I've phrased it like that because sometimes, it's just as important to allow yourself to care as it is to allow yourself not to care. It's okay for
work to slip down your list of priorities, it's okay to cut yourself some slack, to rest, to spend the week on something exciting and memorable and then rush your essay at 2am; university is more than the degree.
But it's also very much okay to care about your work, to want to put time into it, and it is absolutely fine if you take pride in your results. Sometimes, it feels like being upset when you don't get the result you want is frowned upon, like it's insulting anyone who did worse than you, or it's buying into the whole class-list system. Of course you shouldn't base your self-worth on how you perform – but don't let anyone
imply you're not allowed to care.
It's not just academics, either. For instance, I found myself single three months into my first year here, and promptly proceeded, over the course
of a year, to regularly make out with a selection of lovely blurry people, mostly women at Glitterbomb wearing some sort of sequins. People are great. Intimacy is great. Sex is also great, but as much as I tried the Tinder circuit or tried to convince myself that 'it's just sex, it's really not that big a deal, separate body and mind, etc etc' the fact is that I am one of those saps who will not let anyone in bed with me until we've had at least three DMCs about our mutual life goals and I've mentally named our future cat.
Not caring is an aesthetic that gains a lot of traction among students, but it doesn't have to have a hold over you.
It's the weirdest damn experience you'll ever have
Weeks somehow both take years and disappear without notice. I'm thinking of something I know happened on 1 February and it somehow feels like it was months ago, but I also keep forgetting that it's already week 7.
You can be both elated and in love with your degree and despairing and wondering if you're even going to manage to graduate within the same week.

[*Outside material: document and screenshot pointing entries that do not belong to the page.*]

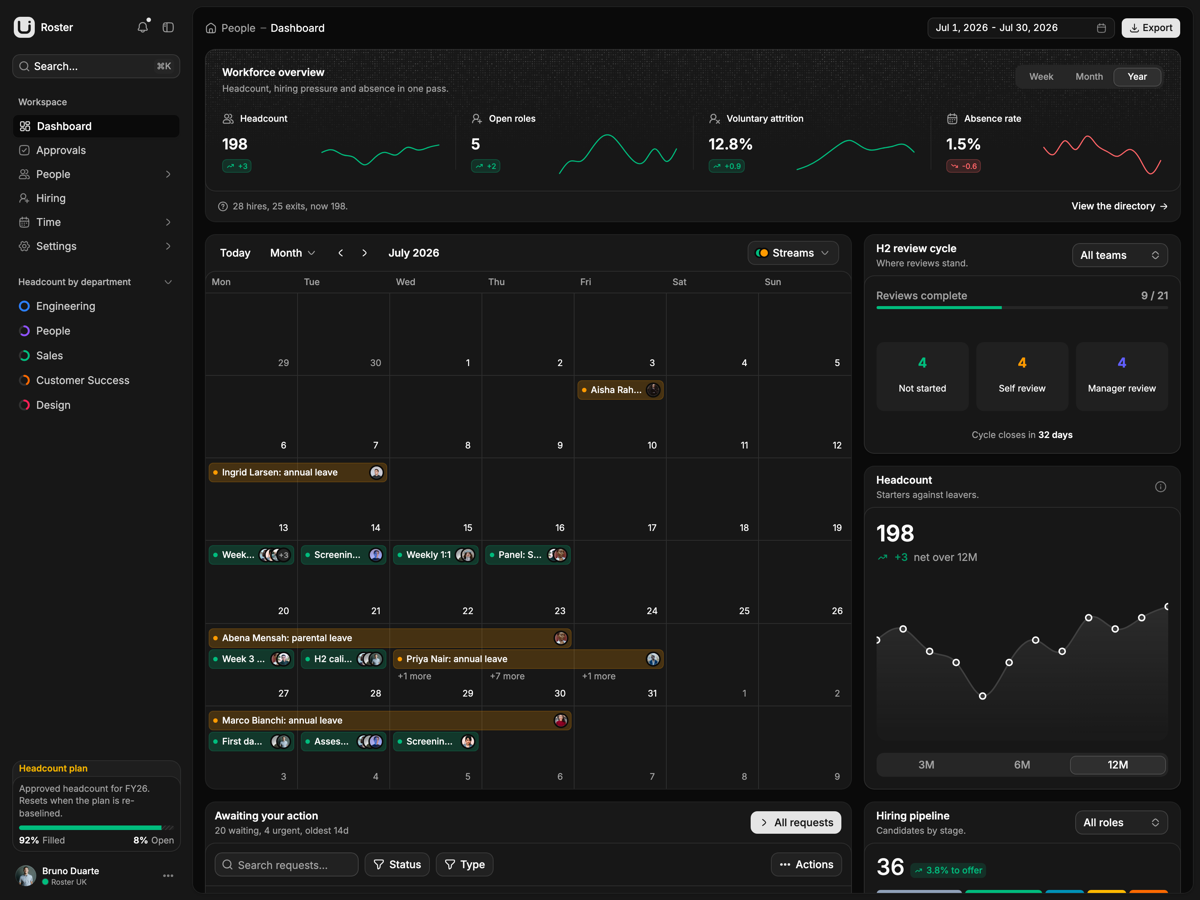Select the 3M headcount range

pos(926,765)
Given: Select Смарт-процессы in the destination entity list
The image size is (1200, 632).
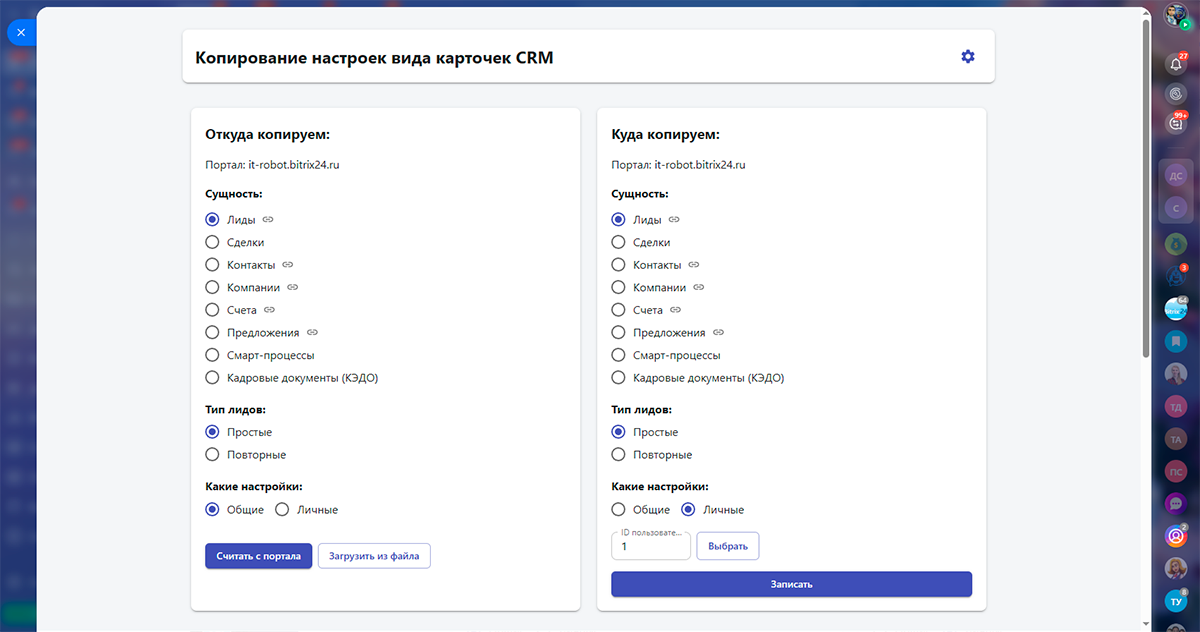Looking at the screenshot, I should point(618,355).
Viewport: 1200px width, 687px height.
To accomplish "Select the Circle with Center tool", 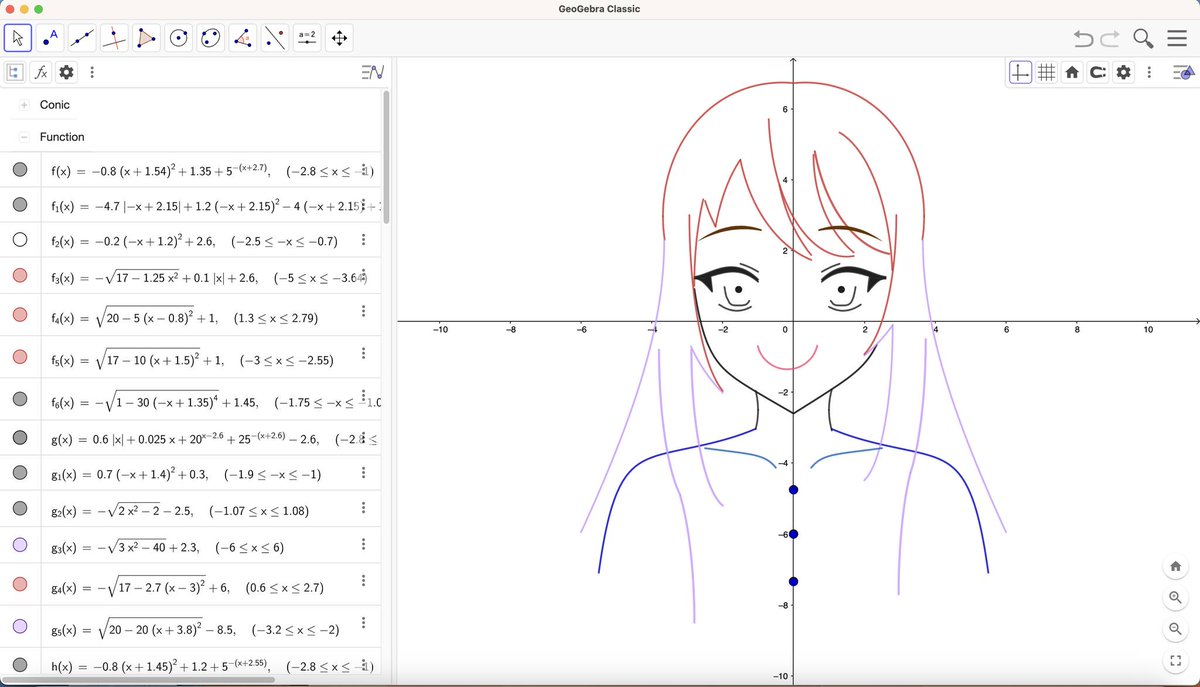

Day. Hour.
After two years, supervisions still always feel a little like everything's going over my head and I'm somehow managing to say words that sound right.
You won't think of yourself as buying into the whole Cambridge ideal, but you'll still use the slang without thinking when you go home for the holidays and confuse your friends at other universities.
On occasion you'll have to drink wine out of a cup after reciting Latin, and this will seem strangely normal.
For a long time you won't really have a sense of having progressed; it creeps up on you. But you're still always focused on the things you don't know.
There may well be a time where undergrad feels like only the beginning. But you'll still want to rip the throat out of anyone who implies it's not a big deal.
The degree doesn't last forever; keep a vague eye on the future
I feel like I'm putting my Parent Hat On. Do networking and eat your vegetables and are you warm enough? (Love you, mum and dad. Sorry about the notes on my sex life.)
You don't have to have a clue what you want to do with your life post-degree, but it's probably a good idea to check out the Careers Service each month and note down a couple of things you'd like to go to. Stripping away the layers of worry and confusion surrounding certain jobs ('what the hell is consultancy, anyway?') as soon as possible is a great idea, regardless of if you're planning on applying for any yet.
But 'future' isn't just jobs. Try to put more effort into cementing certain friendships now, if you really value that person and want to keep in
touch with them once you're not both living on the same corridor. Have a think about some life skills that you haven't come across yet (I really
need to get better at ironing, and judging by my experience of the Emma third years, so do approximately 2/3 of guys my age).
Don't worry about having everything figured out now – but it's a good idea to at least know where to start.